Usually whenever you get a pt model, you want to export to a onnx. The following steps are recommened to follow:

    1. extract the structure to a new script to write a new onnx script or use the official export script.(I did the former)
    1. then use torch.onnx.export rather than export_. Before filling in args, we also need to modify our model structure for an eaisier decoding. We will be right back here for a second.(Read 3 firstly, then go back here). We fill in the input_names with ["images"] and output_names with ["output"]. Note that the two names are predefined in our tensorRT_cpp framework. You can also keep other outputs like the commented code in the script, but doesn't make much sense. Also remember to set enable_onnx_checker=False.

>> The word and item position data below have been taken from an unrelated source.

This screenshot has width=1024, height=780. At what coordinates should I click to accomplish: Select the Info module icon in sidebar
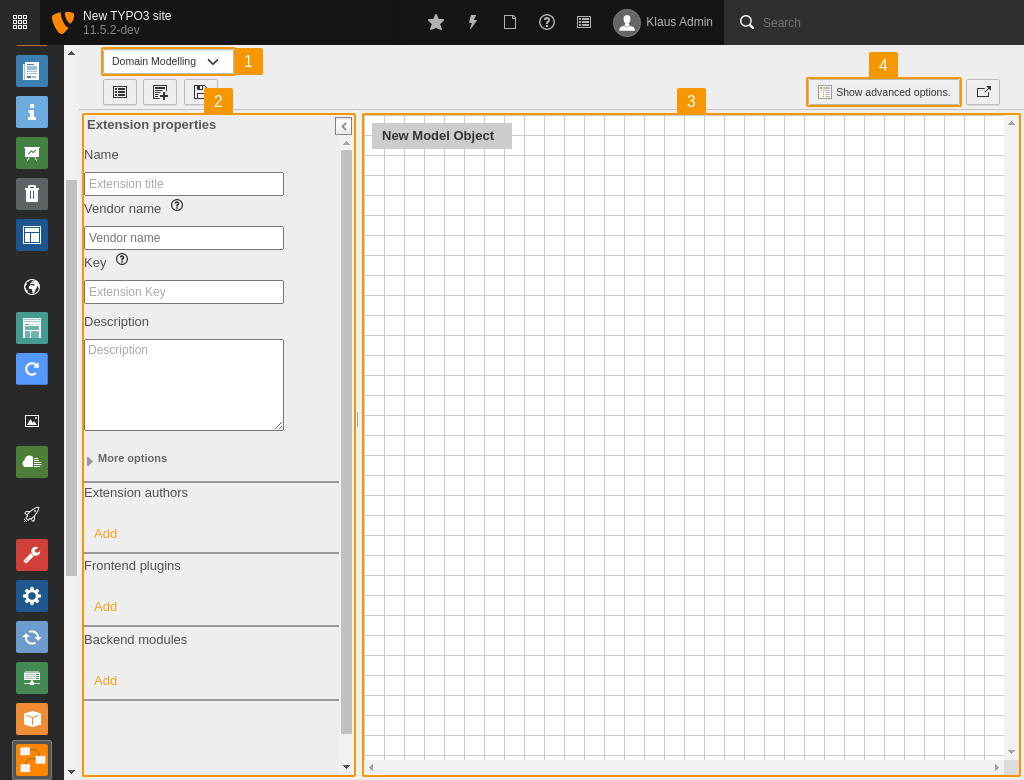coord(31,112)
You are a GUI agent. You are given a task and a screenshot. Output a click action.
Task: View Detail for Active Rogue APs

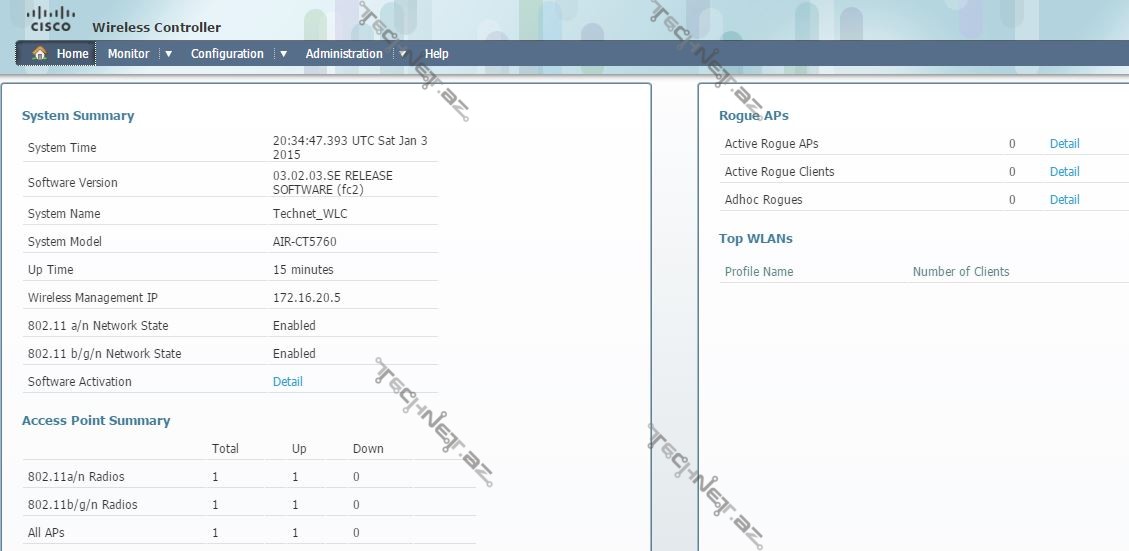pyautogui.click(x=1064, y=144)
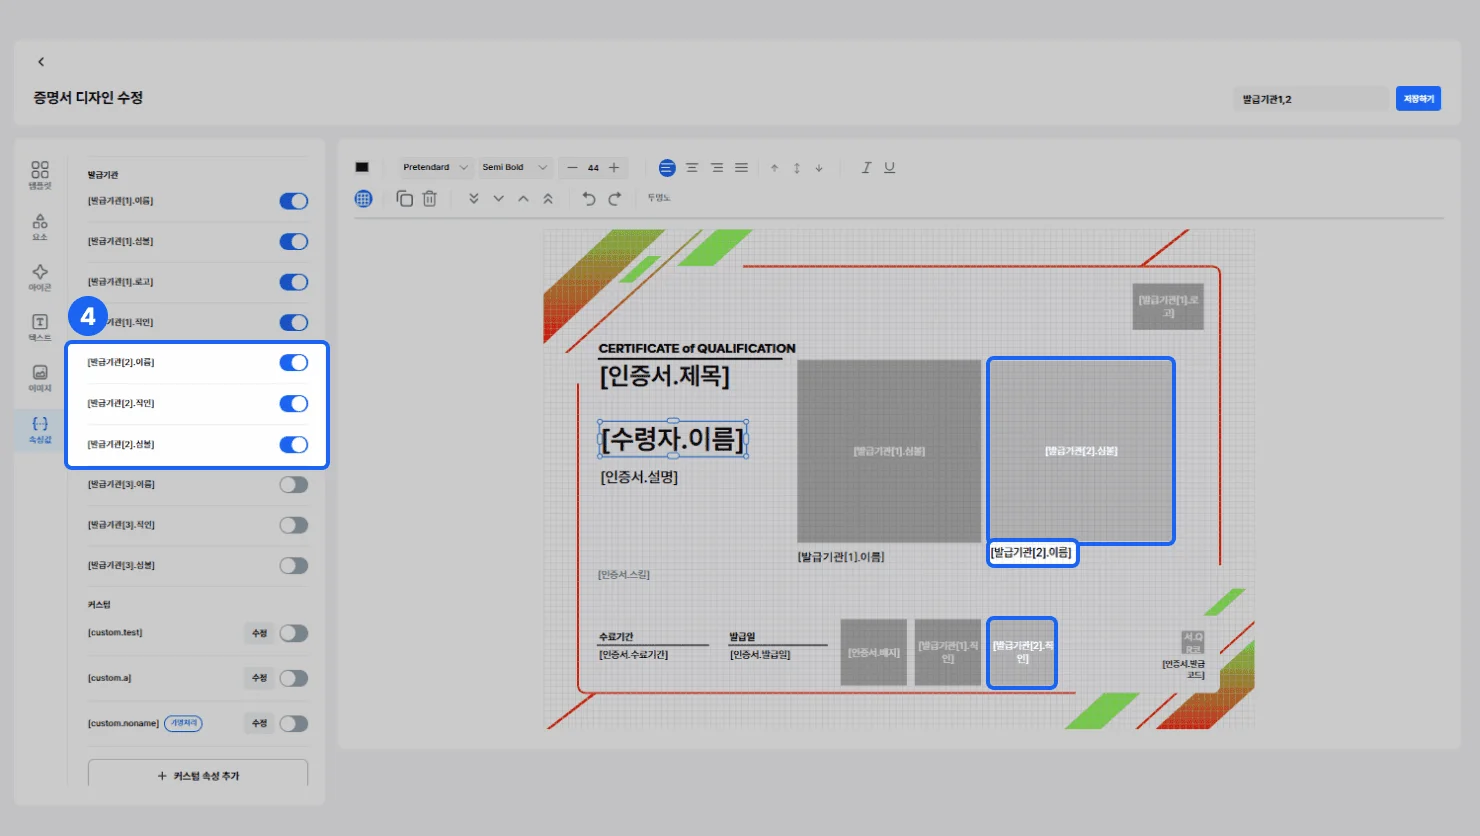The image size is (1480, 836).
Task: Redo the last action
Action: click(614, 199)
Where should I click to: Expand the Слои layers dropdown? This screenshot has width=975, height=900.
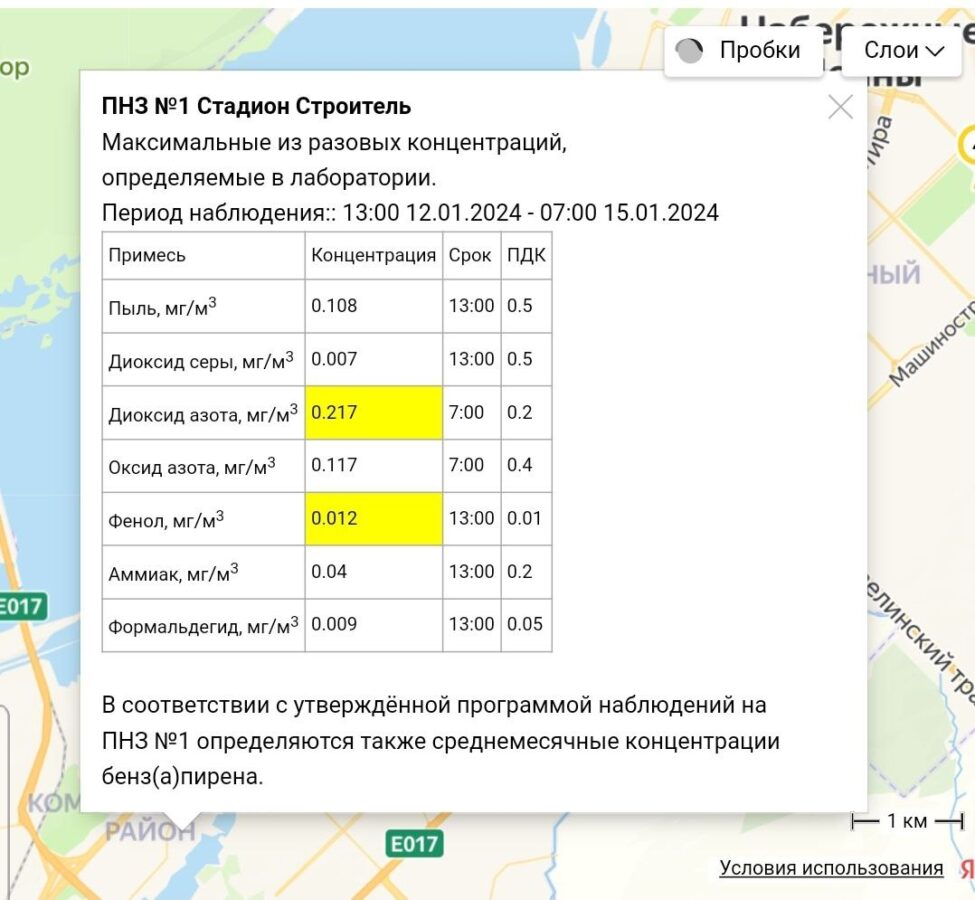[902, 51]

      • 5_outputs.jpg and all_in_one_output.jpg is the onnx screenshot.
    1. open CenterNet/src/lib/models/networks/resnet_dcn.py . Skip to about 280 line where 'def forward(self, x): '
    • #!+ indicates the addition
    • modify self.heads = {"reg":2, "wh":2, "hm":80}
    • and add a pool_hm head diverged from the hm head (highlight)
    • concat all output/heads into one output for an easier decoding in c++ env
    • we also do permutation to put the 164(2+2+80+80) in the end.
    1. It seems everything is ready. But not yet if you forget to modify CenterNet/src/lib/models/networks/DCNv2/dcn_v2.py . Comment the original version and use the ONNX CONVERSION. The ONNX CONVERSION is written for being compatible to our tensorRT_cpp framework.

Well done if you are here. Now you might get a onnx file. You copy it to the tensorRT_cpp/workspace. Then you are well done in python part.

C++ PART

DCN plugin CUDA implementation has already been implemented by us in src/tensorRT/onnxplugin/plugins/DCNv2.cu . You don't need to worry about it. But if you want to know the details, refer to P5 https://www.bilibili.com/video/BV1Xw411f7FW?p=2&spm_id_from=pageDriver (Now only in Chinese. English video tutorial is comming. Push us to release if you desire for it.)

Then it's the climax during the whole export time -- write CUDA kernel for preprocessing and postprocessing. But for CenterNet, it shares the same preprocessing with yolo. So no modification is needed.

(We also offer a detailed code to enable the beginners to experience the whole process, even for those with limited c++ and cuda experience.)

Files for CenterNet and Points worth Noting

centernet_decode.cu centernet.cpp centernet.hpp and app_centernet.cpp

Most of codes don't need to be modified except that the following are worth noting:

  • mean and std follow the CenterNet official repo, different from the yolo
  • num_channels variable is used instead of just num_classes in yolo.
  • downsampling ratio should be specified
  • confidence_threshold is lower than yolo due to the usage of Focal loss
  • in preprocessing, the border value is 0 by default, which is the same as the CenterNet official repo.

More focus should be on post processing for CenterNet.

Post processing for CenterNet

open tensorRT_cpp/src/application/app_centernet/centernet_decode.cu

If you are beginner, go for the path 'from_python_through_c++_to_cuda_impl'(in folder 0_to_1_python_to_cuda). If not, just keep reading and get familiar with the centernet_decode.cu . And now you are done well.